Him and me. We never were a thing, not really. 7 months. Secretly, I’d refer to him as my boyfriend, well only to strangers at least, but he wasn’t. And now we’re over. We never had a title and yet now we’re not even untitled – no ex-so and so – nothing.
It’s funny when you know something needs to end and should end, but you do everything you can to keep it going, even if it means lying to yourself. Just for a little longer you say. I’m young what does it matter you tell yourself. Maybe it doesn’t.
It ended because he wouldn’t give me more and I got sick of expecting less. The worst way to end an undefined thing has got to be because the other person doesn’t care enough to define it. He “feels like an asshole” because he can’t like you as much as you like him, as much as you need him to like you. You feel he is an asshole, but mostly for saying that – actually you’re almost certain of it.
And then you’re left grieving a relationship that never was. It’s similar to most other breakups, I would assume. You delete his contact, but make sure to write it down in a secret notebook in case you change your mind about taking the high road and decide to send him an angry, desperate text. Something that would make him feel really bad for everything – but not bad enough to change his mind. You even think about the way he will tell others about it. He’ll say he felt bad that he couldn’t give you more and you immediately hate how cocky it sounds and wish you could have prevented any of those feelings at all.

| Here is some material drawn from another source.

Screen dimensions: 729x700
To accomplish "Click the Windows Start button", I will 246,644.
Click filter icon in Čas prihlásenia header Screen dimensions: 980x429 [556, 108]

You get rid of anything that reminds you of him and try an avoid looking at your phone for texts that will not be coming. You were so used to knowing everything he did throughout the day, how he felt about his parents, his financial troubles, but not anymore.
You even tell yourself you need to wash your sheets, but give yourself a day or two to bask in his scent before erasing it forever – well that and you hate doing laundry.
And then you go out. You go out with your friends, get drunk, and look for someone else. Someone safe. Someone temporary. Not seven months temporary – just temporary.
And maybe in a month he and that period of my life will be as trivial as the time he’ll spend grieving me. That’s what you told me right? In a month I won’t be upset? It annoys me you think that’s how long I’d grieve our non-existent relationship. It annoys me even more that you’re probably right.